Parallèlement à l’instauration des PSGouv, le gouvernement cherche à « localiser » son action avec la mise en place de 12 districts autonomes (qui s’ajoutent à ceux d’Abidjan et de Yamoussoukro). Ces districts, à forte vocation économique, sont dirigés par des personnalités publiques, des ministres-gouverneurs, chargés de la lourde responsabilité de rendre l’action de l’État opérationnelle, au plus loin d’Abidjan, de changer la vie sur le terrain. Cette « décentralisation » permet aussi de mettre un accent particulier sur les populations du Grand Nord, où la pauvreté est un terreau potentiel à la violence. Le septentrion du pays présente de formidables enjeux économiques et sécuritaires.
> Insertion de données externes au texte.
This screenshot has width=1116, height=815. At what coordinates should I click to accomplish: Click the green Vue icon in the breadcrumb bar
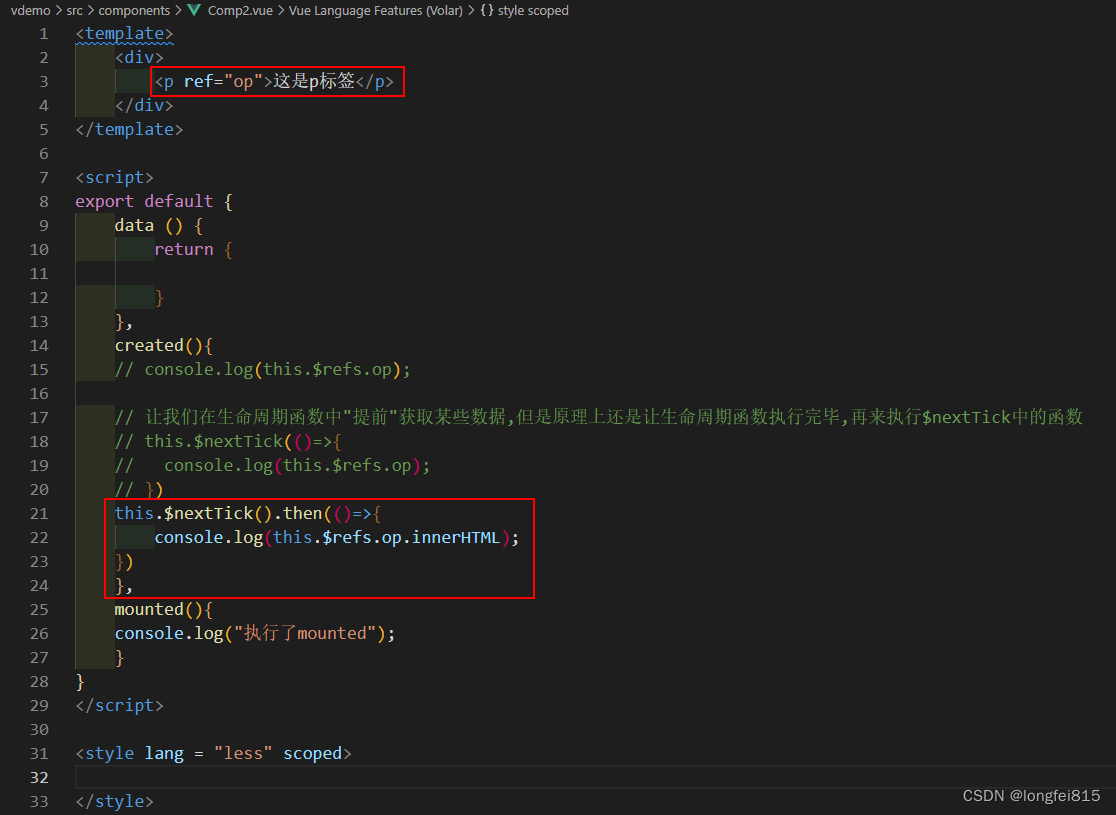(194, 10)
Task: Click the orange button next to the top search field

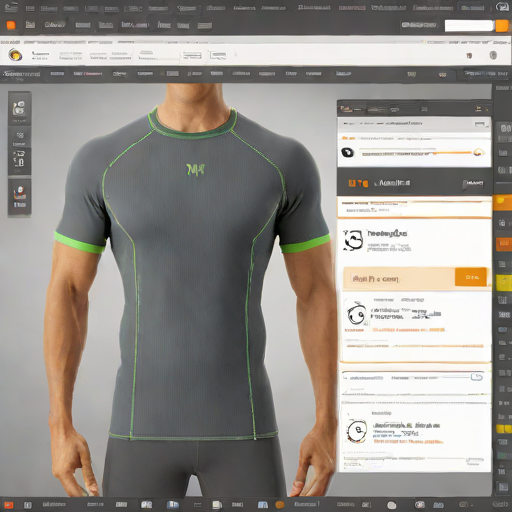Action: [x=502, y=26]
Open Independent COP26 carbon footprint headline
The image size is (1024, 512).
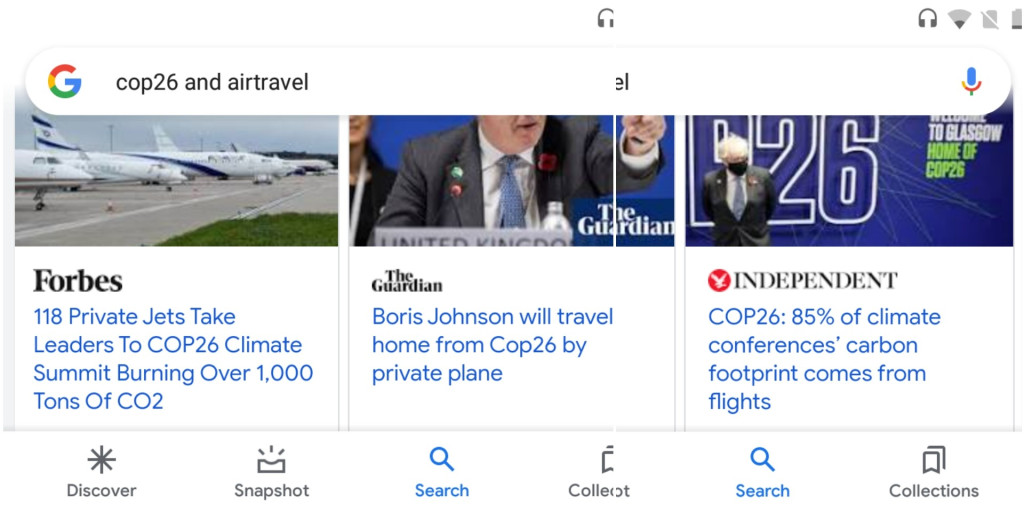[x=824, y=359]
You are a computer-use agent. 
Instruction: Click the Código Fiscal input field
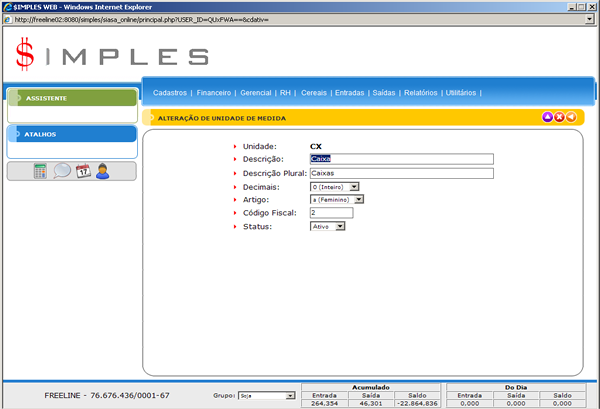click(331, 213)
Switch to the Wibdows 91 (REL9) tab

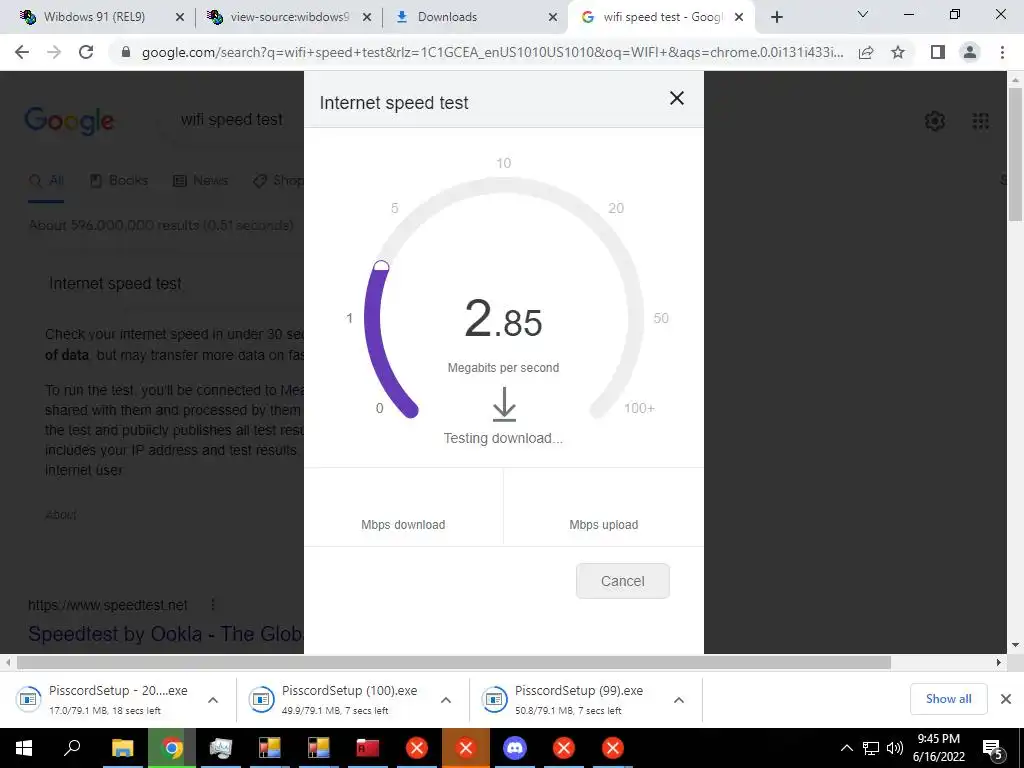[102, 17]
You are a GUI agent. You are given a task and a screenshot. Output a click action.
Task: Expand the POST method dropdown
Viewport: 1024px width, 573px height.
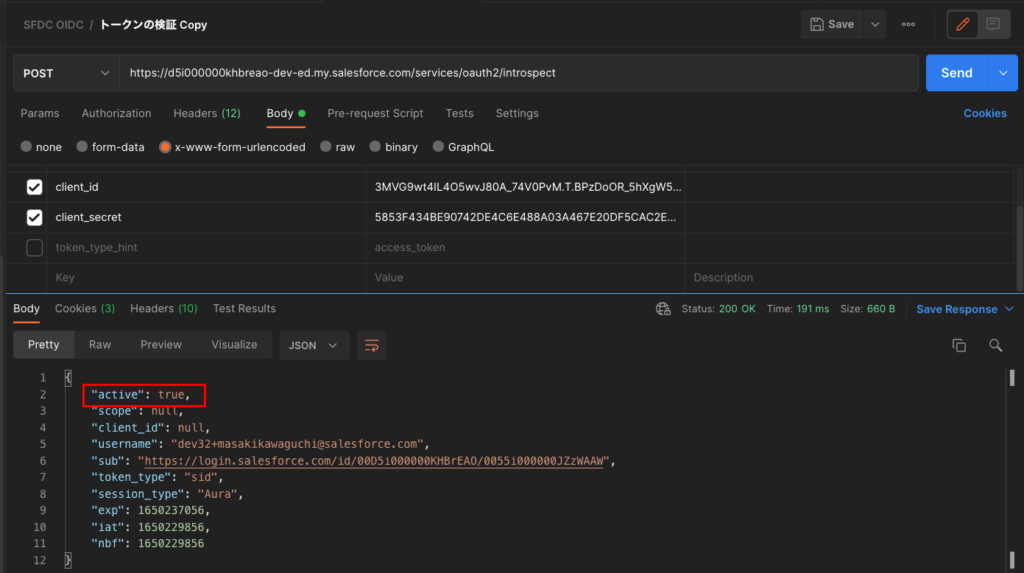65,73
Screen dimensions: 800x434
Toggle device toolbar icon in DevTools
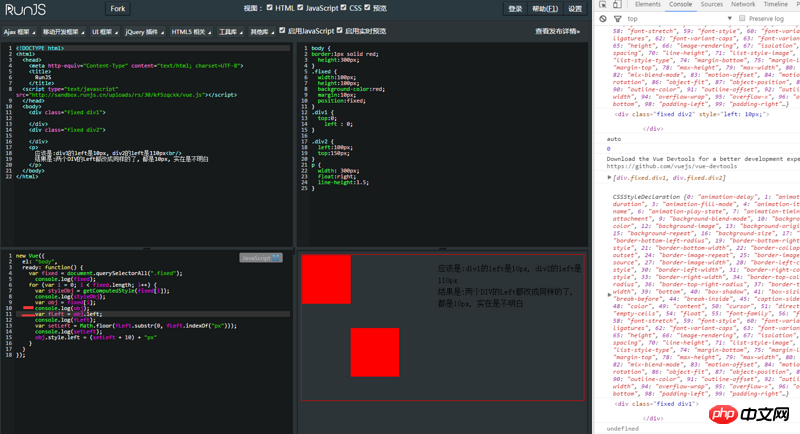pyautogui.click(x=615, y=5)
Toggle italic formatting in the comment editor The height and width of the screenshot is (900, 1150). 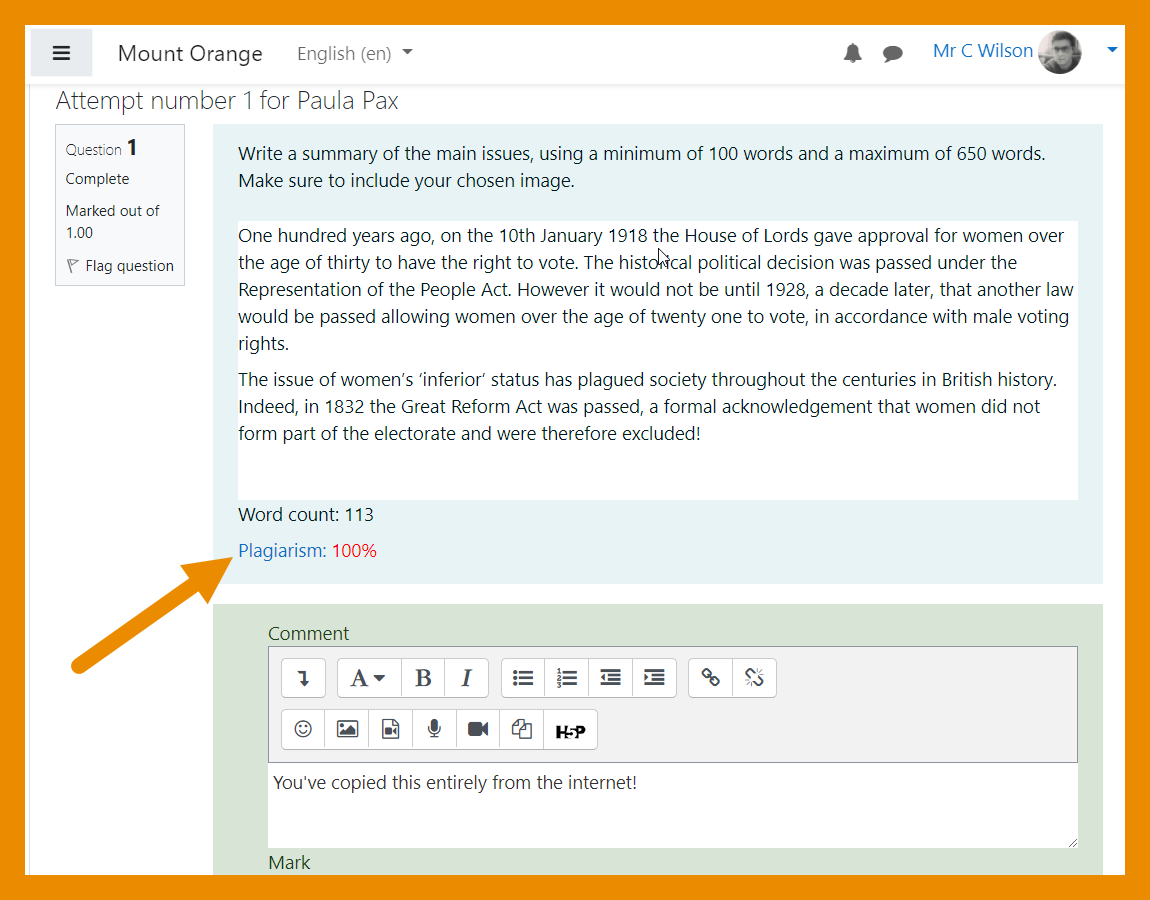[x=466, y=678]
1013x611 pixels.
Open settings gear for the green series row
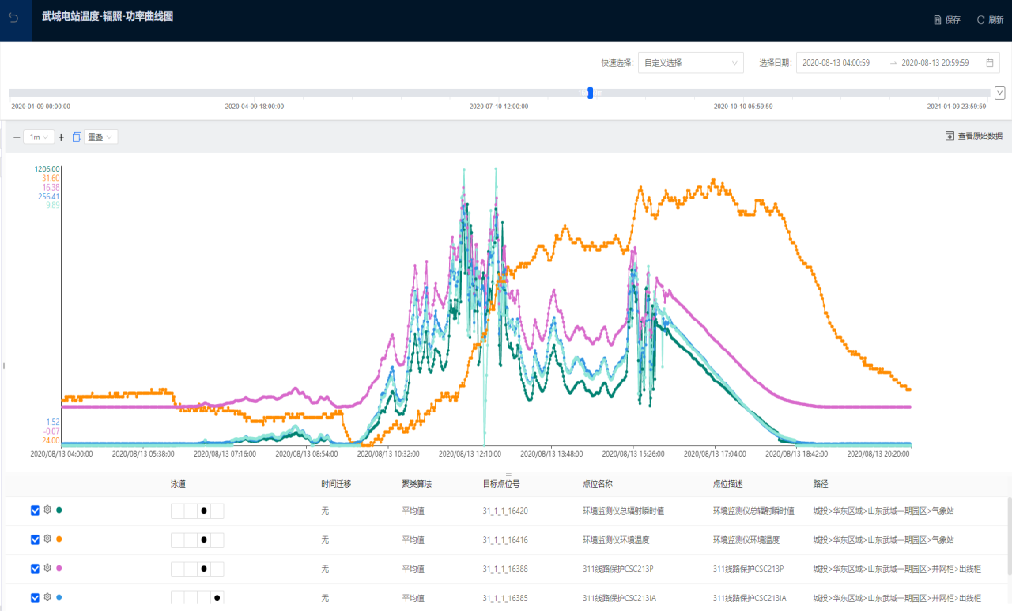(47, 510)
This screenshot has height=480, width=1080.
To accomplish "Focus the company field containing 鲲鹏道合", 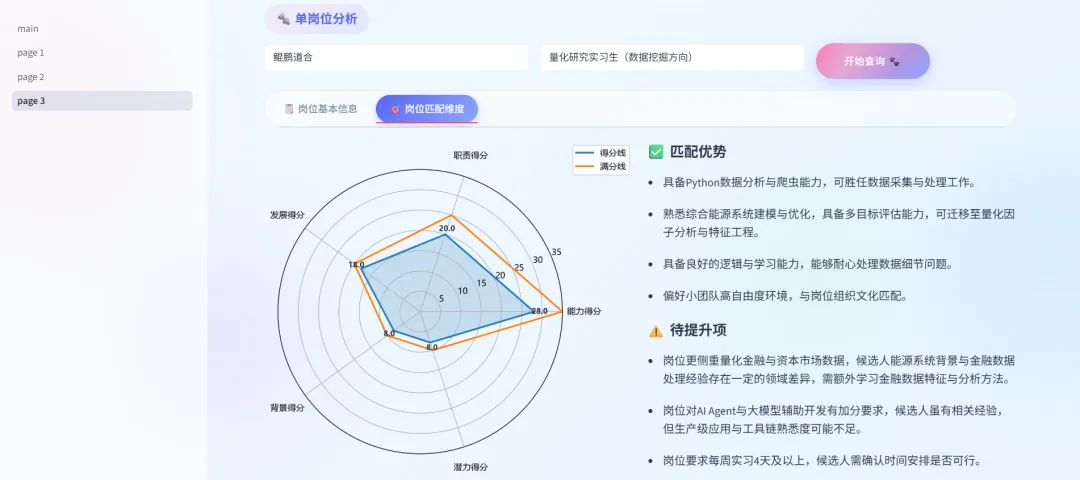I will [396, 58].
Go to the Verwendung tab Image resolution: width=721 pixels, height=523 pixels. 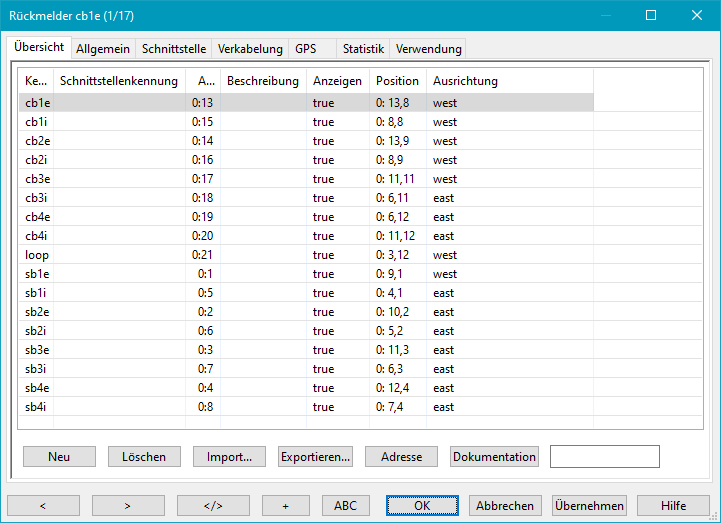428,48
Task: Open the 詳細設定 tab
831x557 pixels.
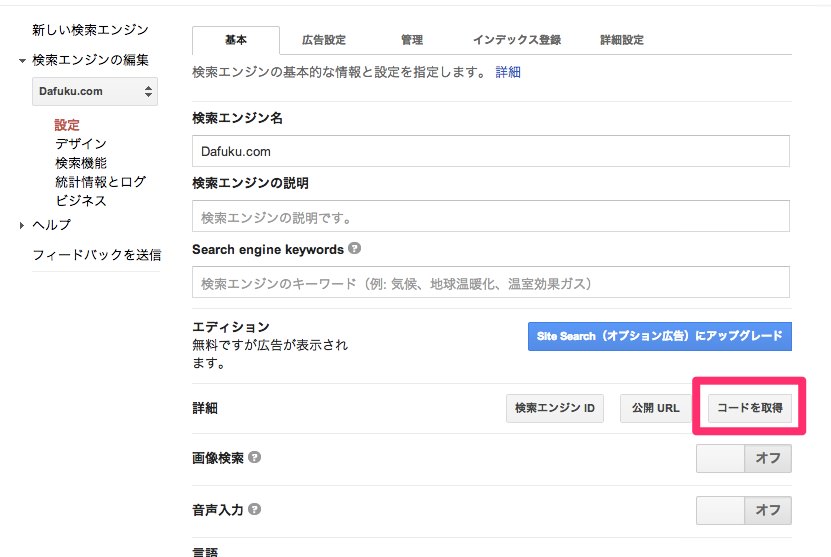Action: (622, 40)
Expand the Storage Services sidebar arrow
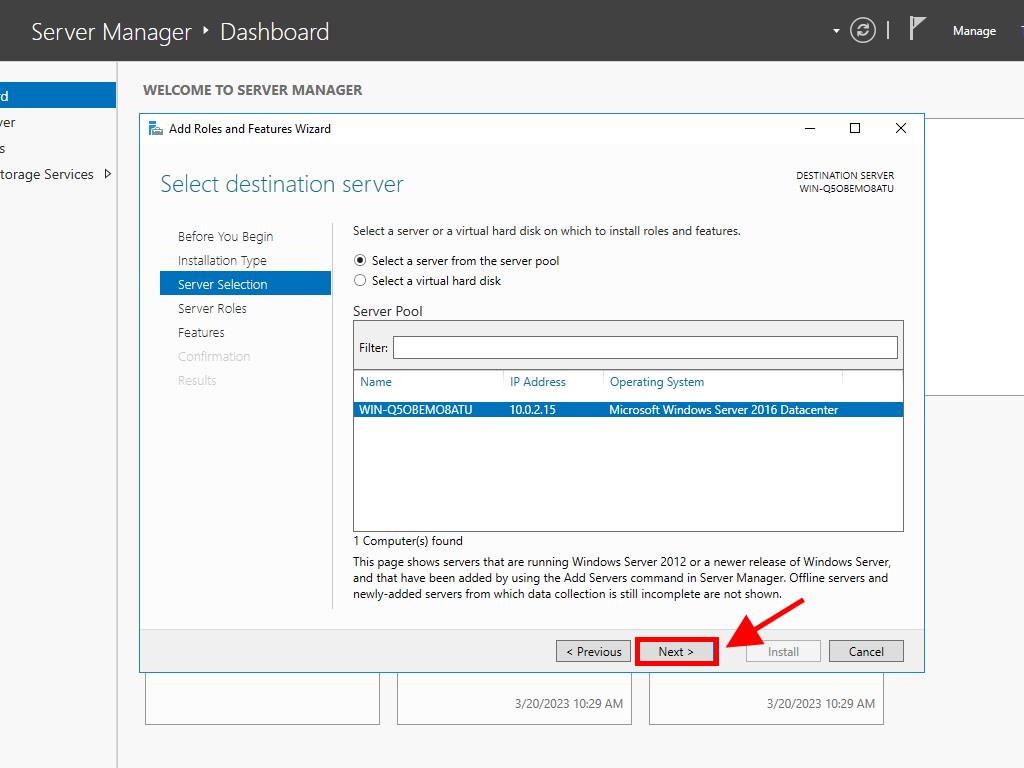1024x768 pixels. click(x=108, y=174)
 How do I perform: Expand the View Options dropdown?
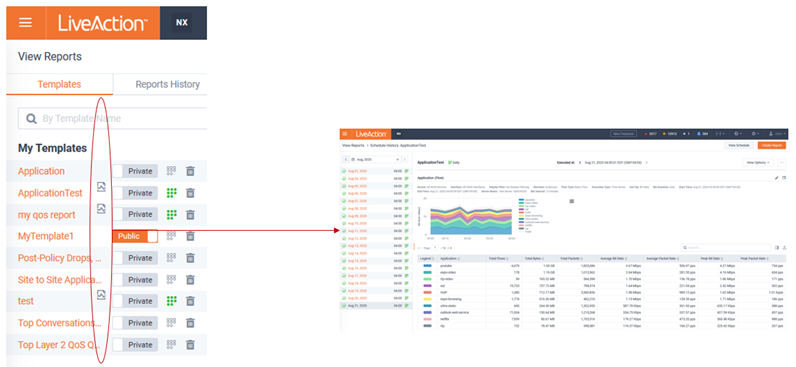[758, 162]
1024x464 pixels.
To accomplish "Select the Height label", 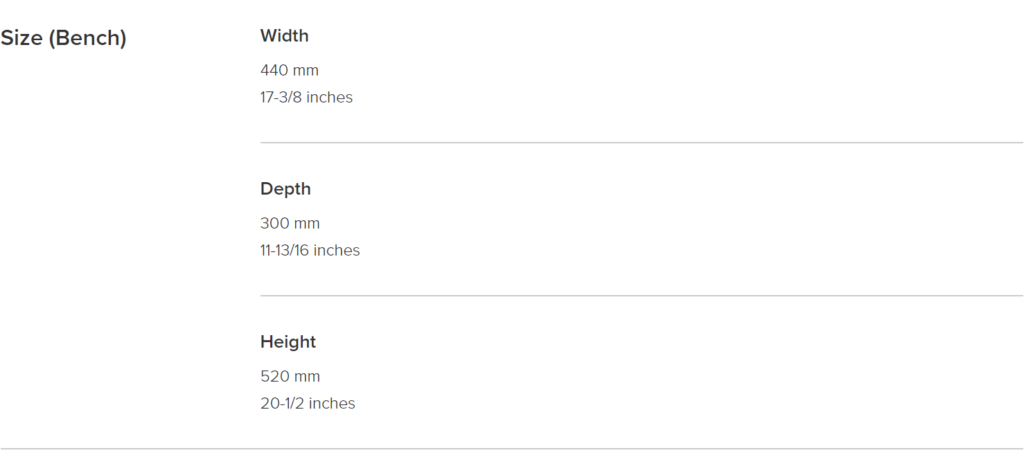I will coord(288,342).
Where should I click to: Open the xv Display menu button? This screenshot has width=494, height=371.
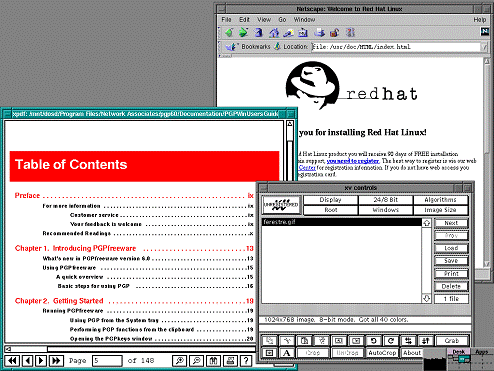point(330,200)
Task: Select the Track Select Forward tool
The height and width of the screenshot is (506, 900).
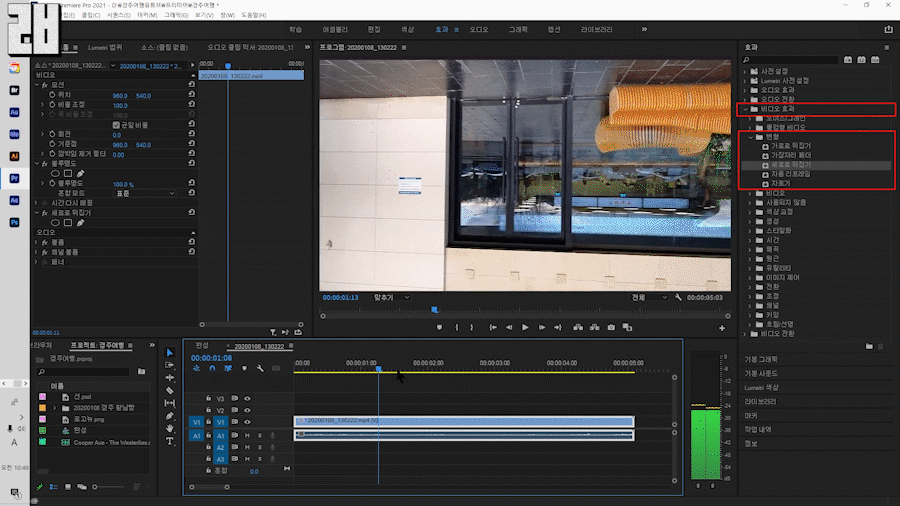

Le dossier social va donc bien au-delà des aspects techniques, de la gouvernance, ou d’une bonne volonté liée à la solidarité nationale. Le social est sociétal. Le social est finalement politique. La Côte d’Ivoire est un pays émergent, les chiffres le montrent, sa transformation physique le montre. Mais pour réussir, pour atteindre ses objectifs ambitieux, elle a besoin de stabilité, de perspectives à long terme. Cette stabilité se construit évidemment sur la rénovation du système politique. Mais la stabilité, c’est aussi et surtout l’inclusion, la sensation que les opportunités sont là, maintenant, et que la vie meilleure, pour le plus grand nombre, est possible. Que la croissance, le progrès, ce n’est pas uniquement Abidjan, ou San Pedro, Yamoussoukro, Bouaké, mais aussi les villes secondaires, la ruralité, les paysans… Que les Ivoiriens les plus pauvres doivent également entrer dans les cercles vertueux de l’émergence. Et que, pour les nouvelles générations, le système est ouvert, avec la perspective qu’ils peuvent accéder à mieux, qu’ils ne resteront pas sur le bord de la route indéfiniment. L’une des clés de cette équation complexe reste la rénovation d’un système éducatif à la mesure des ambitions du pays. L’éducation gomme les inégalités et permet d’accéder au travail, à l’émancipation, au développement. Pour reprendre la phrase du professeur Akindes dans nos colonnes [voir Afrique Magazine n° 425] : « La richesse d’un pays ne se redistribue pas aux abords des routes, mais par le travail. »

En réalité, croissance, éducation et inclusion seront indissolublement liées dans la pérennité du modèle ivoirien.